(Records supplied):
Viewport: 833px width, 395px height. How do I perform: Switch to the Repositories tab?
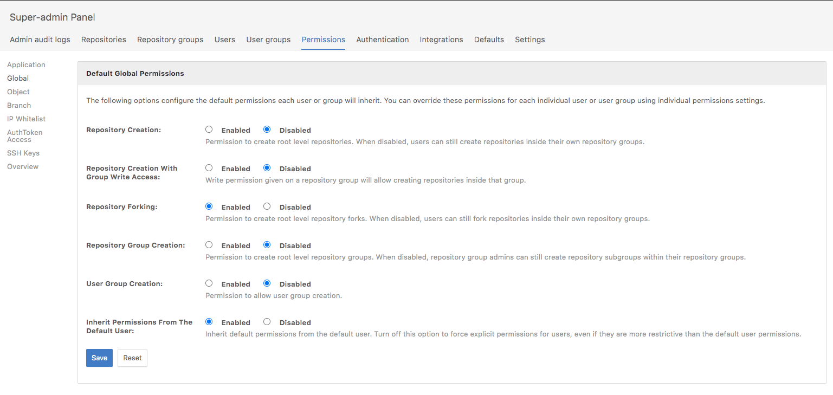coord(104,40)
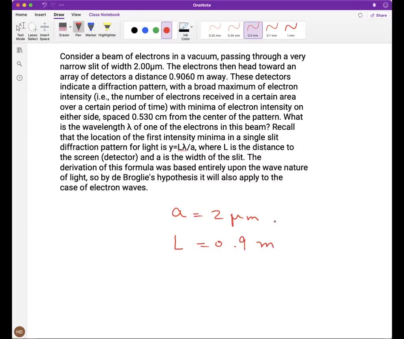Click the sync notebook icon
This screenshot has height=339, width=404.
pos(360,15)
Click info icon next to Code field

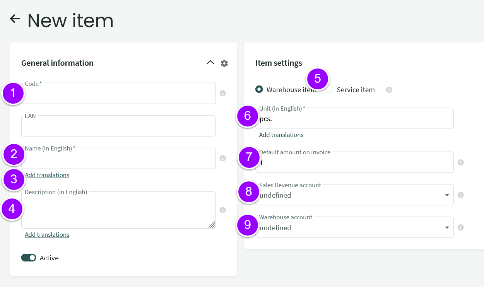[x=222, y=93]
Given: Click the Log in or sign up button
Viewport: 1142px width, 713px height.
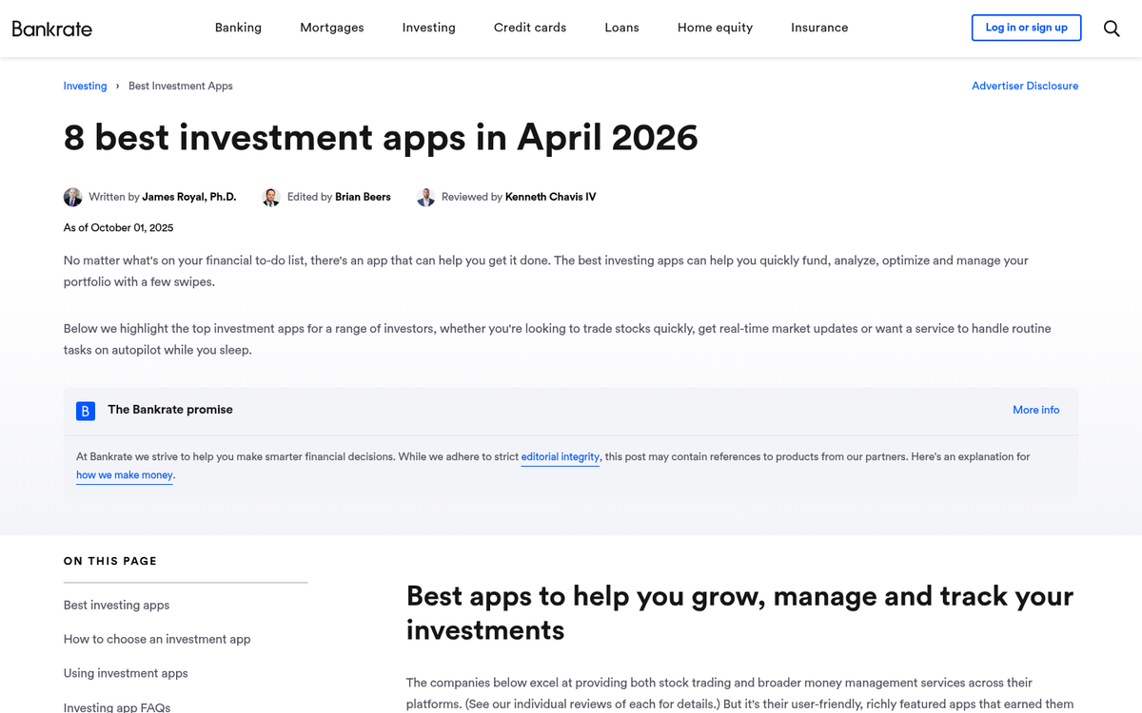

* * *

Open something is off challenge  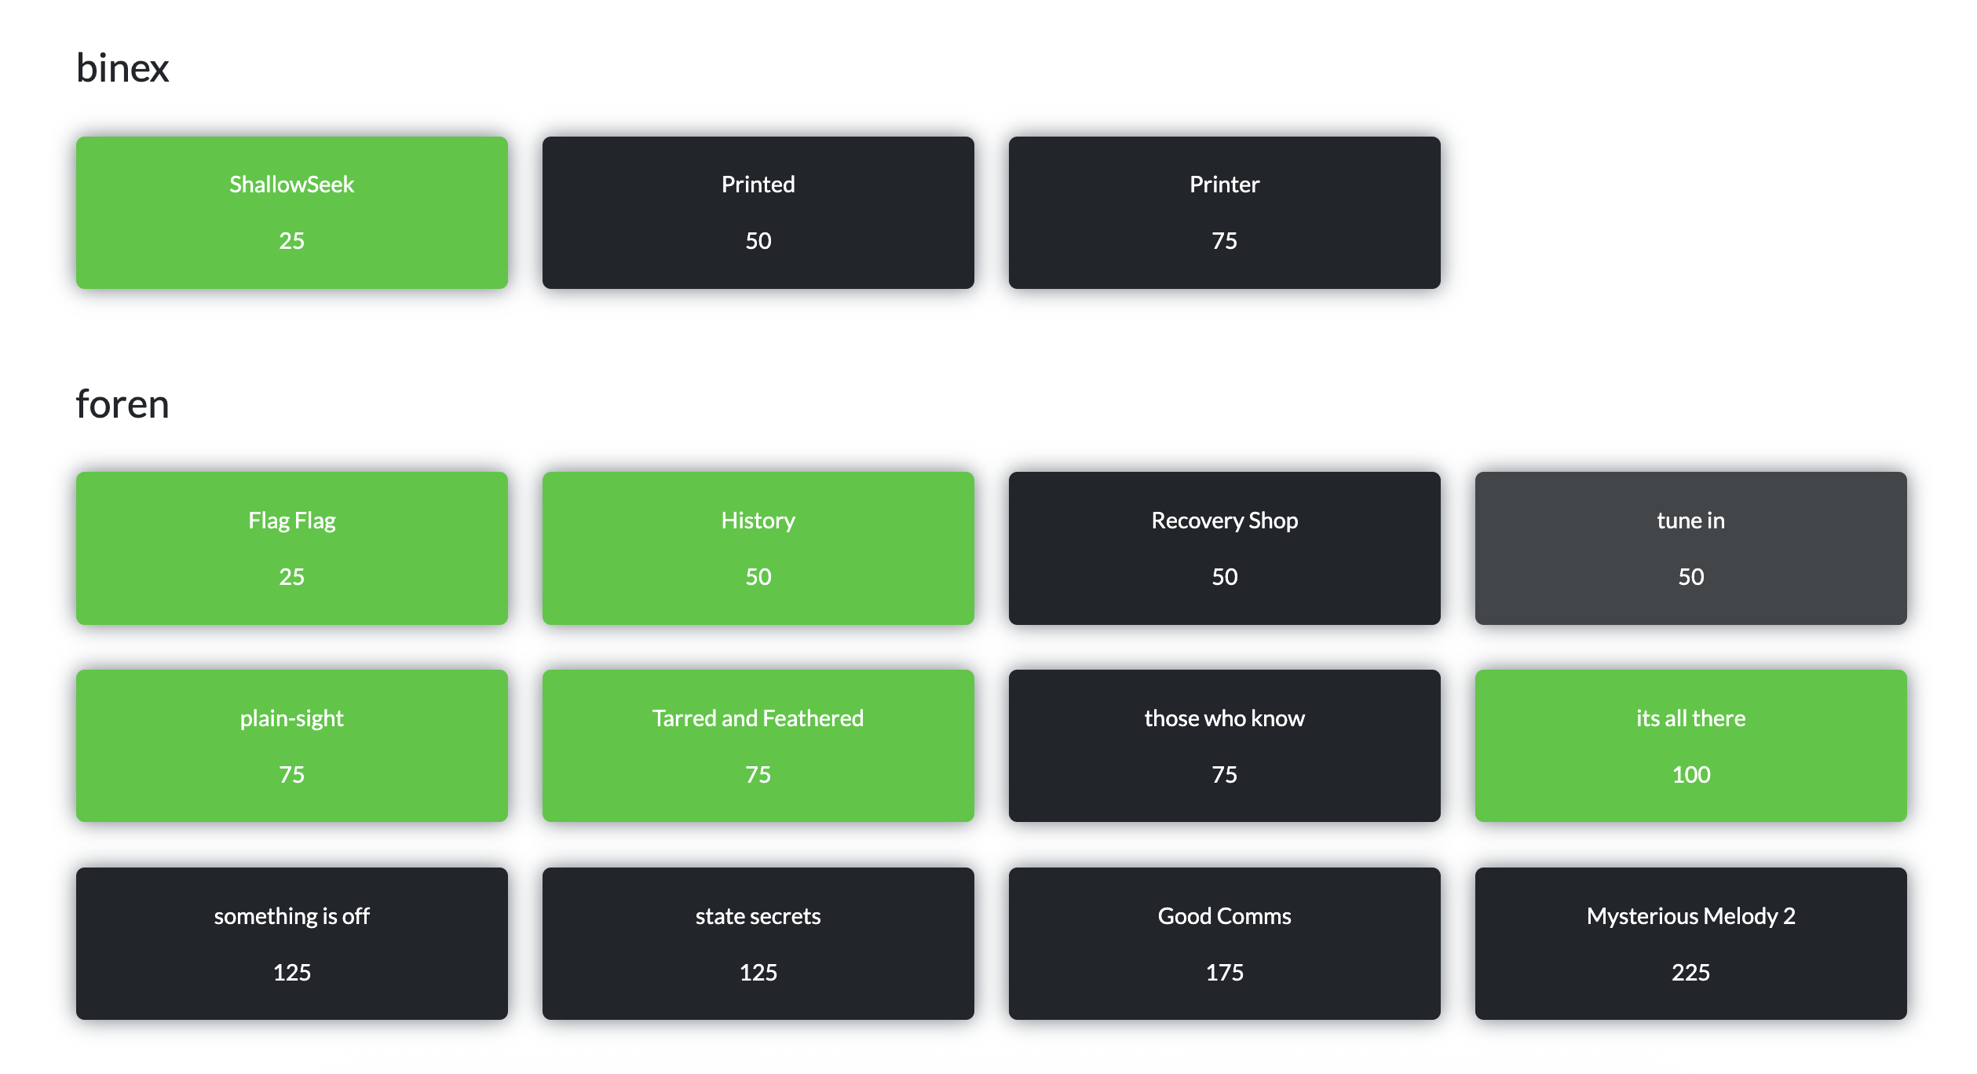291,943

...

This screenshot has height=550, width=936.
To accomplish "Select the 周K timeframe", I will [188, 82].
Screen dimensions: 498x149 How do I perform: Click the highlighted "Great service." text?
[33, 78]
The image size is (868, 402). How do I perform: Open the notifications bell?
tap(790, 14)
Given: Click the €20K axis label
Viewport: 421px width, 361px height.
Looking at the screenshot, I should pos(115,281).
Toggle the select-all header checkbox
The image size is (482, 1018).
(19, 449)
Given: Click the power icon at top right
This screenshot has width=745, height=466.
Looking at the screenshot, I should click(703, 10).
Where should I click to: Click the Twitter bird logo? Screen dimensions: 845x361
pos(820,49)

(The task): Copy the entries above exactly, but only the stretch from the line containing "Viewport: 833px width, 395px" through the line containing "Viewport: 1142px width, 713px height.". Keep both end lines; drop the pictures.

(Answer area):
Viewport: 833px width, 395px height. How do I perform: Switch to the Repositories tab?
coord(104,40)
Click the sync notebook icon
This screenshot has height=339, width=404.
pos(360,15)
Click info icon next to Code field

[x=222, y=93]
Given: Click the Log in or sign up button
Viewport: 1142px width, 713px height.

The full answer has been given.